Martinez’s success in securing Gareth Barry on a permanent contract over the summer kept intact what is, in many ways, the linchpin of his side and the key to how Everton play under the Catalan — namely, his partnership with James McCarthy. That protective presence in front of the back four gives the Blues’ wingback wonders license to bomb forward while also providing a dogged presence operating ahead of the centre halves  to compress the space in which the opposition can operate.

If McCarthy — surely the runner-up to Coleman as Everton’s player of the year — was the unsung hero behind a team that shattered its record Premier League points haul and finished fifth in 2013-14, then the Irishman and his partner in Martinez’s defensive midfield axis must accept some of the responsibility for the poor start to the new campaign. Fortunately, there was plenty of time to put things right and they have already shown in the wins over West Bromwich Albion and Wolfsburg that they can do so.

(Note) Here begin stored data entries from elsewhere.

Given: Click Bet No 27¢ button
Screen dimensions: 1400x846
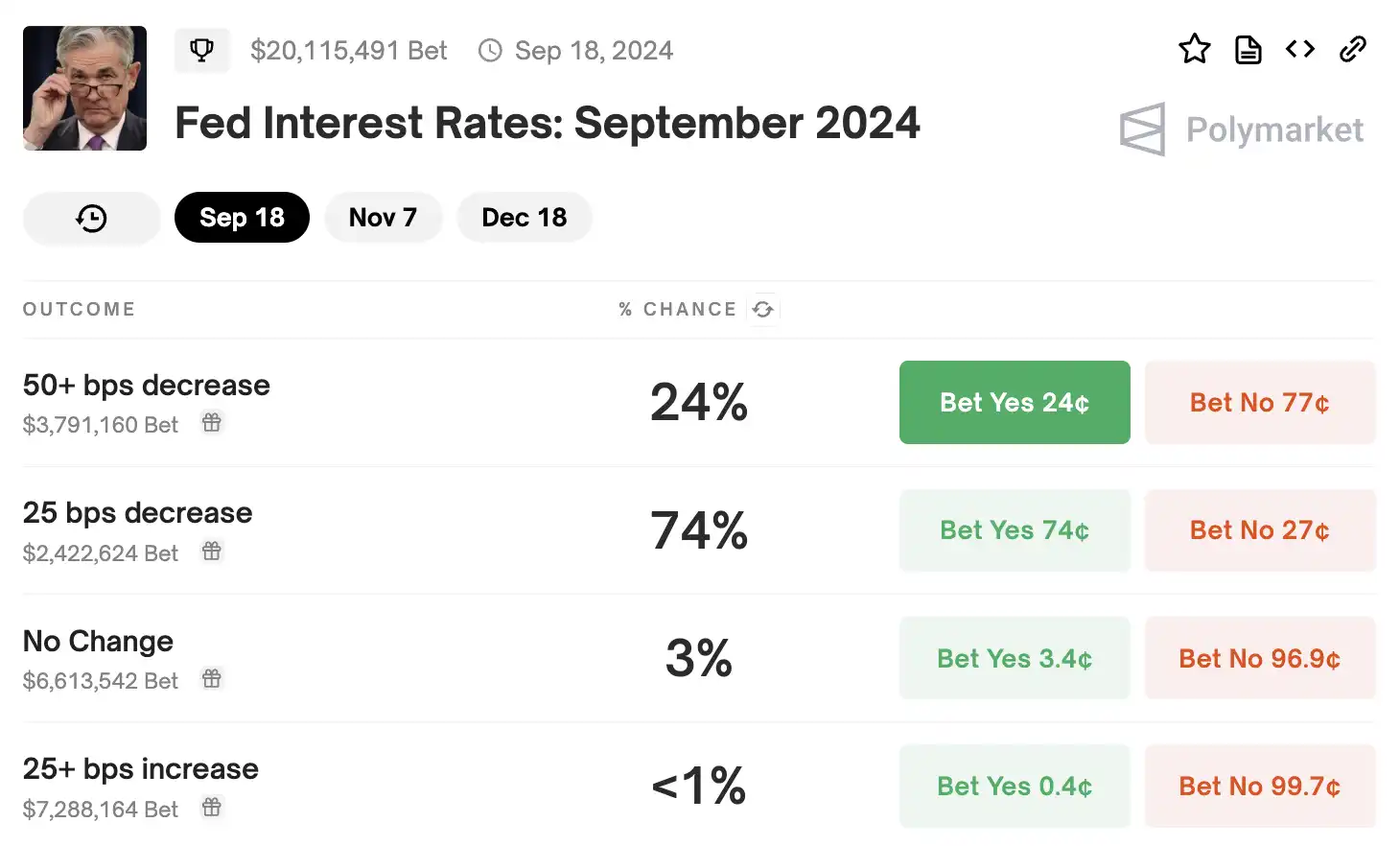Looking at the screenshot, I should (1259, 530).
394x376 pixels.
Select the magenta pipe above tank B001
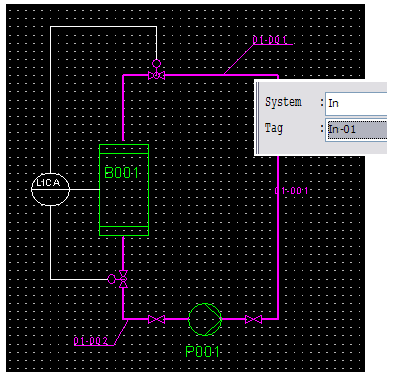[x=123, y=109]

Barry was a key figure in what was a largely unspectacular but vital away victory at the Hawthorns, one that yielded a clean sheet and the first three points of the season, while McCarthy's energy in closing down the spaces around his own penalty area suggest that Martinez had identified a weakness in those opening three matches. And both joined the rest of the Blues' rearguard in stifling a dynamic Wolfsburg side and restricting them to one brilliantly-executed Ricardo Rodriguez free kick in the Europa League opener at Goodison Park.

That it was a mere consolation to punctuate a handsome 4-1 Everton win was testament to an excellent defensive display and a performance from Tim Howard that exceeded the one against Belgium in the World Cup that earned him such rave reviews.

Just like a year ago, the Toffees notched their first Premier League win four matches into the season and now, after making such a good start on their return to Continental competition, they prepare to open battle on another front in the Capital One League Cup with hope that the fitness concerns and jitters that characterised the start of the season are behind them. Having deployed a largely settled team thus far, Martinez will be forced to start testing the depth of his squad and it will be very interesting to see how he and his players fare as those commitments mount up.